What the task asks
In the part of the material that opens with the line containing "Open the xyz" and closes with the line containing "click(809, 9)", swap "screenshot" for "image" and write out those lines with nothing else changed.
** start Available data **
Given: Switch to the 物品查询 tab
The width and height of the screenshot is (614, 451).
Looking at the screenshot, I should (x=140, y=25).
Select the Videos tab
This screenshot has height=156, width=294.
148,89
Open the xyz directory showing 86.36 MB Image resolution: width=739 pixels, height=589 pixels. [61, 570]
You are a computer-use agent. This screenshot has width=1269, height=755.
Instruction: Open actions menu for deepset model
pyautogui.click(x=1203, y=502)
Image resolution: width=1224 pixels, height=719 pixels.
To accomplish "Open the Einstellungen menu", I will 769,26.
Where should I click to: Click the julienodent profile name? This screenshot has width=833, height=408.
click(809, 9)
** end Available data **
** start Available data **
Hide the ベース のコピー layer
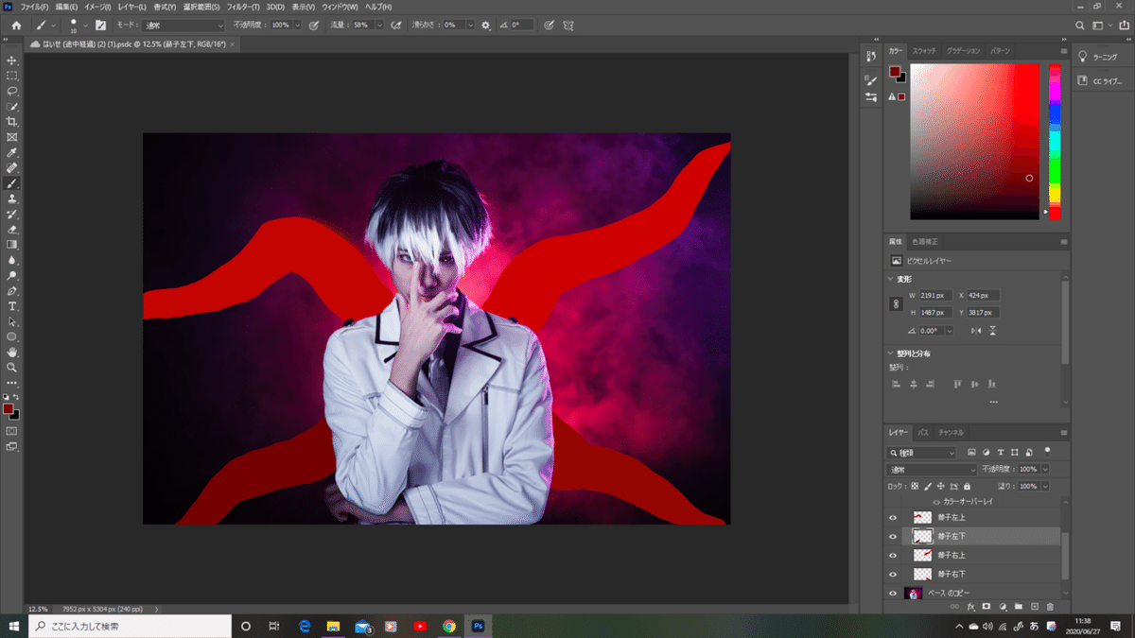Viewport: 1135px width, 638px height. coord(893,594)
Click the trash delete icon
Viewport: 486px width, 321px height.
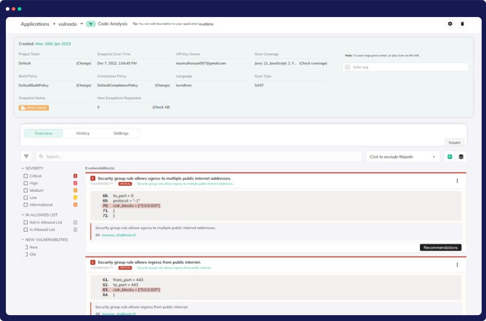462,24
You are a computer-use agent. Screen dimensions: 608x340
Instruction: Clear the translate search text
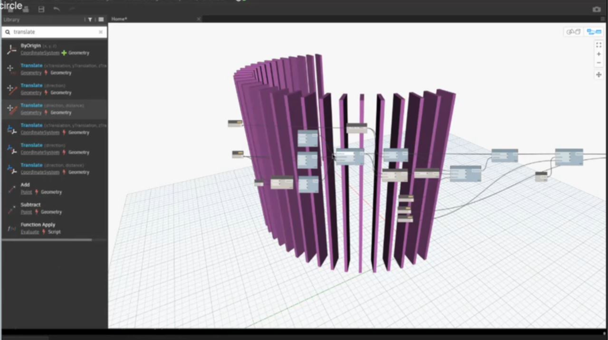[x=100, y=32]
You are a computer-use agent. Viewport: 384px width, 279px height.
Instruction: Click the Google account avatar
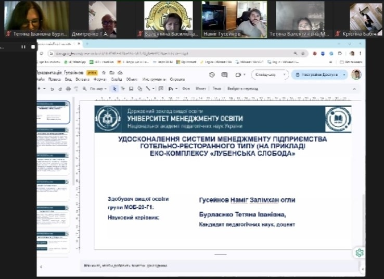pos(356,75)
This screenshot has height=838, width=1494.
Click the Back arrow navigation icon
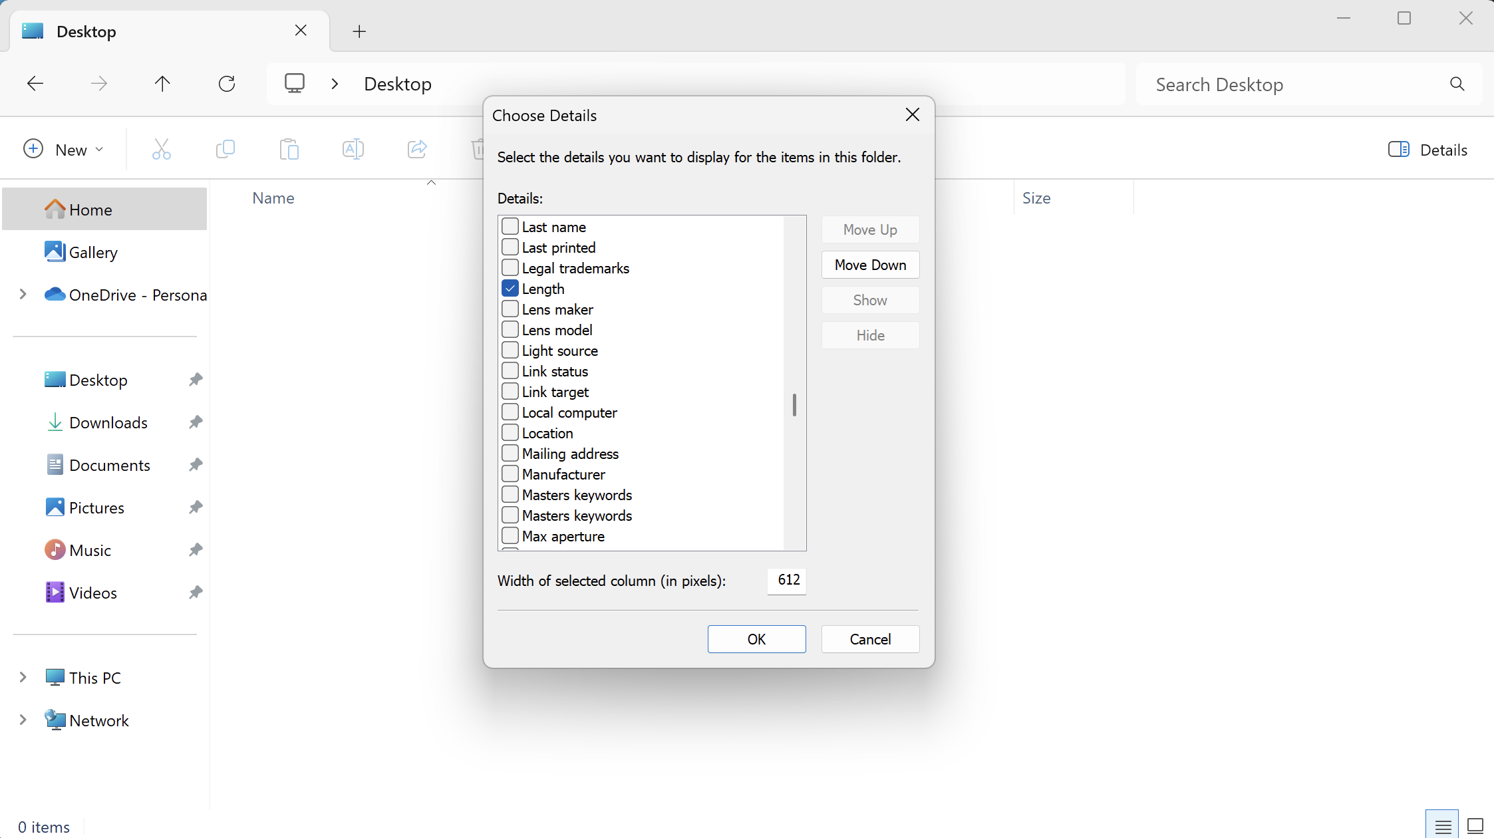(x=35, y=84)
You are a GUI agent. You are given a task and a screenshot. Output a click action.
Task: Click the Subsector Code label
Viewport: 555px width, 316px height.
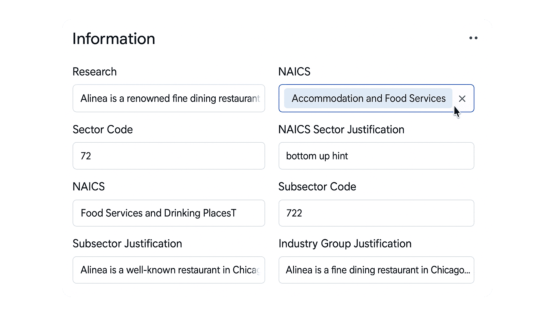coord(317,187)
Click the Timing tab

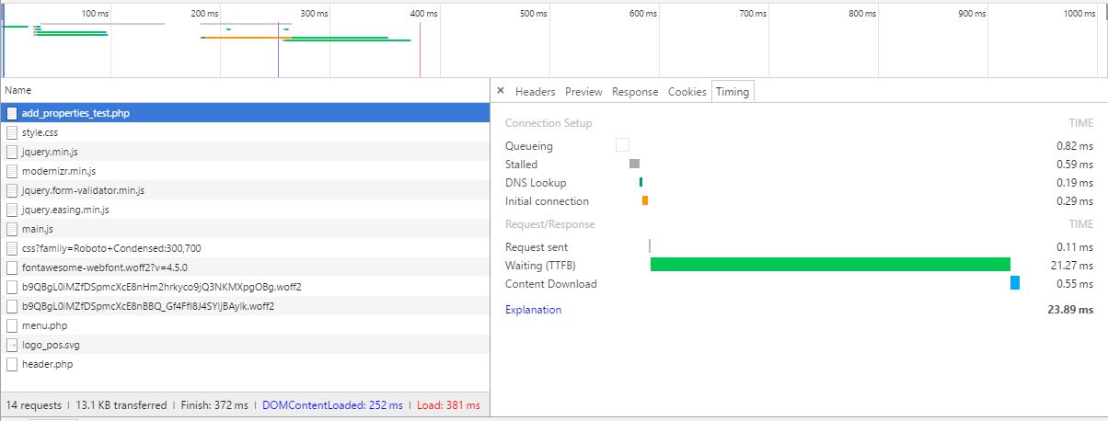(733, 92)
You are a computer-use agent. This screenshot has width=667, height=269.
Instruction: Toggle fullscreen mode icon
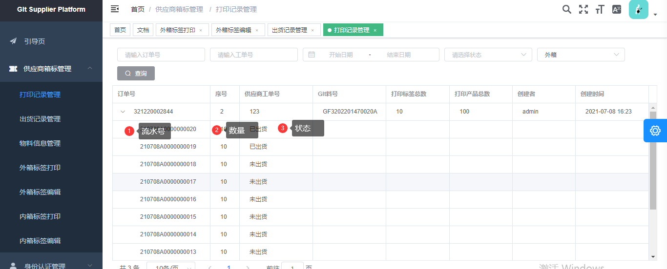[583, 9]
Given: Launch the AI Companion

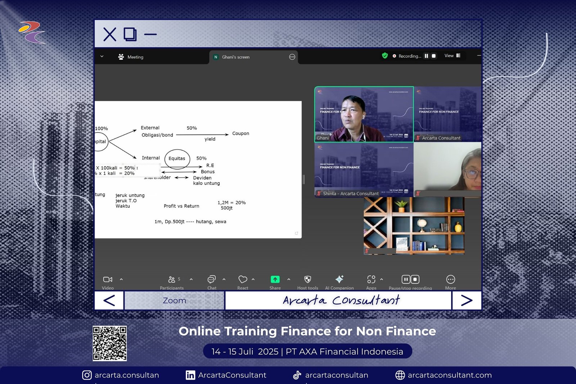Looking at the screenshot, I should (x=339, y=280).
** end Available data **
Full response
Open the xyz directory showing 86.36 MB Image resolution: width=739 pixels, height=589 pixels. [61, 570]
You are a computer-use agent. This image has width=1269, height=755.
Instruction: Open actions menu for deepset model
pyautogui.click(x=1203, y=502)
Image resolution: width=1224 pixels, height=719 pixels.
To accomplish "Open the Einstellungen menu", I will 769,26.
Where should I click to: Click the julienodent profile name? This image has width=833, height=408.
click(809, 9)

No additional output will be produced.